Recently, my work has moved again towards "concept" and "facilitation", into the realm of the unknown, the things to be discovered. Especially around online collaboration, platforms to facilitate that, and internet strategies and architectures to support such processes: Web of Change, WijZijnMedia, NABUUR, Internationale Samenwerking 2.0 (in Dutch for now). It’s all about new community-organising strategies and tactics, and I love it: a potent mix of "where do we go from here" and "what will we have built by the end of today". Pragmatic idealism: punk+utopia with web 2.0+mobile as catalyst, or perhaps: "do it yourself serendipity". But also: how to let flying saucers get you there. Mihaly Csikszentmihalyi’s talk at TED and Matt Leacock’s Google Tech Talk guide me.

"The travels and adventures of Serendipity" is a book, given to me by a dear one, about sociological semantics and the history of the term "serendipity". And although my short life seems full of serendipity, I haven’t paid proper respect yet to both the book and the gift and the idea, by reading it. I’m more of a "watching" person, absorbing presentations, documentaries and films over reading a book. Maybe soon, but until then, here are two (connected) examples to show what I understand by "serendipity".

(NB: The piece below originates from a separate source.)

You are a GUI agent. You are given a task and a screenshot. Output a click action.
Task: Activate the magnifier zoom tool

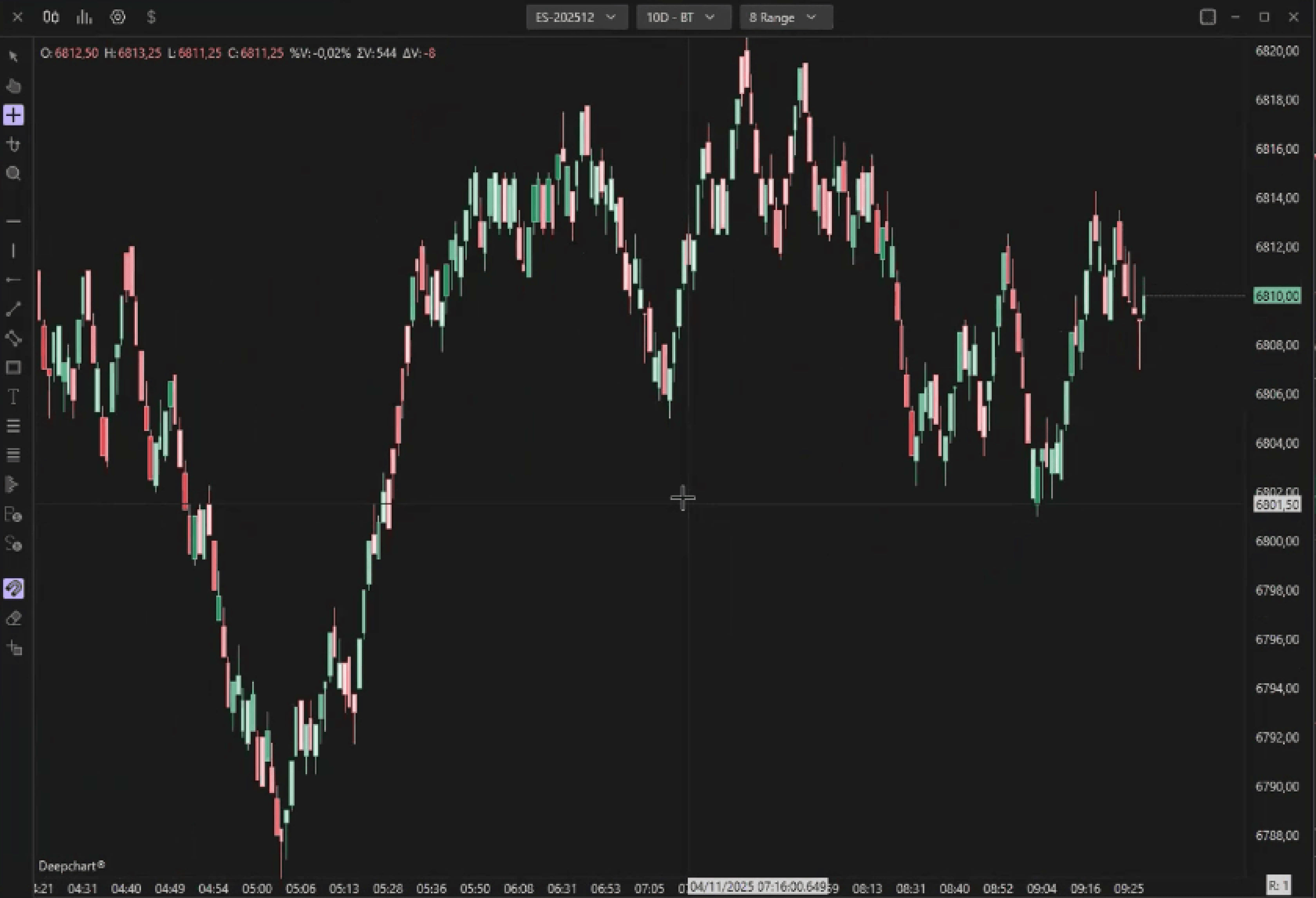14,173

First, I watched Mihaly Csikszentmihalyi talk at TED about his chance encounter to get into the psychology of flow through flying saucers. His TED question "What makes a life worth living?" touches deeply on the kind of talks we have at Web of Change, the kind of work that made Obama’s campaign so successful, and NABUUR’s concept so addictive: once you feel connected, you can take on the world, and once you’re in flow, you change reality:

Then I watched Matt Leacock’s Google Tech Talk on how he used the principles of Mihaly Csikszentmihalyi to guide his design of a cooperative game: Pandemic. As players, to win you basically need to beat the system ("the algorithm" as he puts it — any similarity to Google and the "Society of the Query" conference in Amsterdam this week is purely serendipituous, not coindicental). The link between Pandemic and current society obviously is left as an exercise to the reader, and I encourage you to watch till the end: the Q&A with Matt had some insightful moments for me.

Around an hour and a half watching time to put ideal theories into practice, pretty close to where I work right now. Matt’s takeaways common to game design and user experience design are worthwhile.